◆ GOAL:
Render the part of the data that opens with the line containing "This screenshot has width=487, height=354." and closes with the line containing "click(x=73, y=890)" as a numbered list, leaving out any blank lines.

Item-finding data
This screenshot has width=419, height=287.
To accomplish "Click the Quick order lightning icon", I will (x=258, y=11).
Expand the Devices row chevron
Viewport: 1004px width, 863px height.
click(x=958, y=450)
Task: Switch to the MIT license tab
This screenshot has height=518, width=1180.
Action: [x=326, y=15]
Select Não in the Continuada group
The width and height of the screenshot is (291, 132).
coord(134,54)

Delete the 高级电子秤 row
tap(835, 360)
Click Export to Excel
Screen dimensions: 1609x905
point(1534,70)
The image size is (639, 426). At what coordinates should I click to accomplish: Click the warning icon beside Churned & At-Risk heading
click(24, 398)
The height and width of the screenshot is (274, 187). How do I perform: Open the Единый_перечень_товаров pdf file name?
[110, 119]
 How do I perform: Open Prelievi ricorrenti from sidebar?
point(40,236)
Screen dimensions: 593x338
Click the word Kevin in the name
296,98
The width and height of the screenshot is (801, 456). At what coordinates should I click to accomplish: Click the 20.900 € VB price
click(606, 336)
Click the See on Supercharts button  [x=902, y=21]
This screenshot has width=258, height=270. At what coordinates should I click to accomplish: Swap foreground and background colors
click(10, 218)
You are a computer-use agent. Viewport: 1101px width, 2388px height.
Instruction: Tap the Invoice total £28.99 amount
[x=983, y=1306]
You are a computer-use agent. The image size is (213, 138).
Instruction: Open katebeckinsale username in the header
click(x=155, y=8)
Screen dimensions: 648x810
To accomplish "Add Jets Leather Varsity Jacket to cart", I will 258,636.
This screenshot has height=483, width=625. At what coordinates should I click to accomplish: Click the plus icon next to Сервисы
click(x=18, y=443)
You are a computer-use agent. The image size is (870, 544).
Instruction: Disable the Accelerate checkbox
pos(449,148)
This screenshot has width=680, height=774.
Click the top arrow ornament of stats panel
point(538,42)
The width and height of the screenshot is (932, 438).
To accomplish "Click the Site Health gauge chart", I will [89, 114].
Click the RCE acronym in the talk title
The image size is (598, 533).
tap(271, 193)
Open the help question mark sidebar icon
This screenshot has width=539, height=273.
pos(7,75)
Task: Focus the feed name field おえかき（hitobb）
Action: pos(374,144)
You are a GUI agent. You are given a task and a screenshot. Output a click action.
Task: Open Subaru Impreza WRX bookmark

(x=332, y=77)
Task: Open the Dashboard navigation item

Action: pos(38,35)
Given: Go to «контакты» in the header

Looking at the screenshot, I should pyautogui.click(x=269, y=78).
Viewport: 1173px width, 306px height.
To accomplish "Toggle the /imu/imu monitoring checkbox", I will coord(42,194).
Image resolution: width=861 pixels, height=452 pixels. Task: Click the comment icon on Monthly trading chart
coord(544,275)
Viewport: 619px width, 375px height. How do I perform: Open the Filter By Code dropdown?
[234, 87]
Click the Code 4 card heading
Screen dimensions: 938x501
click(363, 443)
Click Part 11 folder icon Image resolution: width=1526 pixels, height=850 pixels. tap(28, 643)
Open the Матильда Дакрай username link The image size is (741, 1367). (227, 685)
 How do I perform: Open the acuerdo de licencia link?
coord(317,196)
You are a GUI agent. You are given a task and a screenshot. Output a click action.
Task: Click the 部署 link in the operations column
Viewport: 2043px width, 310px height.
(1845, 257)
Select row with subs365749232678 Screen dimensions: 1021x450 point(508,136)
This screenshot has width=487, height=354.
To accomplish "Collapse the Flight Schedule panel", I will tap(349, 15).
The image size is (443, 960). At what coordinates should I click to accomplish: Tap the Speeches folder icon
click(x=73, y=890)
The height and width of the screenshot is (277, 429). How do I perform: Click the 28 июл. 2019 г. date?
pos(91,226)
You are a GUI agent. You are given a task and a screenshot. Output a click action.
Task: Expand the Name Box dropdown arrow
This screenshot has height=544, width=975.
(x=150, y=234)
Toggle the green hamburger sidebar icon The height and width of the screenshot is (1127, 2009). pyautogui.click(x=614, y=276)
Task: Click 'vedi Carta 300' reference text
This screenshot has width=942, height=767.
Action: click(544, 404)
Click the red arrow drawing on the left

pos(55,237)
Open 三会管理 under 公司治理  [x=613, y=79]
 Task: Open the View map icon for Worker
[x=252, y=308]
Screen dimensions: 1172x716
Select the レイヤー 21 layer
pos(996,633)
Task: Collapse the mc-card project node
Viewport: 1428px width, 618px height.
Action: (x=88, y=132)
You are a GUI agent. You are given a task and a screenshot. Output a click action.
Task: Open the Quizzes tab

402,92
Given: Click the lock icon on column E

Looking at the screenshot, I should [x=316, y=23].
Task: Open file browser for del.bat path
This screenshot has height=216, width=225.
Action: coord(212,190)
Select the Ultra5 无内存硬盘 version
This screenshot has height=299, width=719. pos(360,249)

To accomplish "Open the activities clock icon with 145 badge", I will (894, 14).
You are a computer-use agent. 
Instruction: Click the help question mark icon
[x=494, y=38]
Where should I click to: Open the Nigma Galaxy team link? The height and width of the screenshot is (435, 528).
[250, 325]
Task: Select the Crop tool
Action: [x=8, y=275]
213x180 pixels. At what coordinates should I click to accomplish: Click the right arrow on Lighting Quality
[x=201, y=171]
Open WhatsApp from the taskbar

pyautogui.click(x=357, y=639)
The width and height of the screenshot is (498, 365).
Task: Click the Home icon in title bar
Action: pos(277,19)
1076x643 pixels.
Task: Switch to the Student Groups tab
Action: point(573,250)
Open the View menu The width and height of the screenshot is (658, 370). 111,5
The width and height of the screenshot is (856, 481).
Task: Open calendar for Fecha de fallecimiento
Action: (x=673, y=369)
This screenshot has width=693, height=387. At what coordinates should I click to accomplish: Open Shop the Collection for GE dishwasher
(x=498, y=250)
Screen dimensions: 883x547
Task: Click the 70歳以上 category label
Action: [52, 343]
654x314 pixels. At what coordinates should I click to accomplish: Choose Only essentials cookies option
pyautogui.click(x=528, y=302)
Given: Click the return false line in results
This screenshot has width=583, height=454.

◆ WRITTEN REPLY:
1. This screenshot has width=487, height=354.
2. To accomplish "Collapse the Flight Schedule panel", I will tap(349, 15).
3. The image size is (443, 960). At what coordinates should I click to accomplish: Tap the Speeches folder icon
4. click(x=73, y=890)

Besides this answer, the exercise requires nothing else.